A bodge job... E3 Consulting Review HMRC’s Latest Consultation Paper on Capital Allowances Reform

Simplification, added taxpayer burden or years of litigation on missed allowances? Alun Oliver and James Daniels review HMRC’s latest consultation paper

bodge tax

On 31 May 2011, HMRC published a consultation paper proposing important changes to the capital allowances regime on fixtures in buildings. Although HMRC admit their inability to cope with the current flow of capital allowances claims and to properly apply the existing rules and case precedents, they have proposed drastic new changes that will affect all businesses spending money on property. The consultation period closed on 31 August 2011 and the changes could be implemented as soon as next April within the Finance Act 2012.

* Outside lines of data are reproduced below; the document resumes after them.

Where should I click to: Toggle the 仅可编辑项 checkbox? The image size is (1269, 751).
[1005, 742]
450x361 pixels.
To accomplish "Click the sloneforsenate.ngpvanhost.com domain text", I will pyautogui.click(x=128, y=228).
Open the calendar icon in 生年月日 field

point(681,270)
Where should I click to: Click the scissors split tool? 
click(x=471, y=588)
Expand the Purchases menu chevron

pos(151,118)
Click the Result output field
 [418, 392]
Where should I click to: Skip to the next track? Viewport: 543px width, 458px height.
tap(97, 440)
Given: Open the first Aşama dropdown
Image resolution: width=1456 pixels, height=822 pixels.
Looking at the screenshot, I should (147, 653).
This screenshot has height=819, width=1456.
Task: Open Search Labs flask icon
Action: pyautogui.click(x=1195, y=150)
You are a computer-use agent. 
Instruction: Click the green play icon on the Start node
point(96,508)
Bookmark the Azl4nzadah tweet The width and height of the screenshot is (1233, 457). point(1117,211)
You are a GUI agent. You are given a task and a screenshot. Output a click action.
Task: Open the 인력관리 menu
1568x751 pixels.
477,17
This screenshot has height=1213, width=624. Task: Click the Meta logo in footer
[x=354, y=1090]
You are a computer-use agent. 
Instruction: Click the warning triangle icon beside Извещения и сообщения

There are four main proposals:

  • imposing a time limit on when expenditure on plant and machinery, including fixtures, is required to be pooled (claimed) after acquisition;
  • restricting the minimum transfer value a purchaser and vendor can adopt for a CAA 2001, s 198 election to the tax written down value (TWDV) of the asset;
  • requiring the purchaser and vendor to decide a single agreed value verifying the amount of the sale price attributable to the fixtures, which both parties should record and formally notify to HMRC within one or possibly two years; and
  • tightening the anti-avoidance rules within CAA 2001, s 197, to prevent the increase of capital allowances claims on fixtures by artificial arrangements.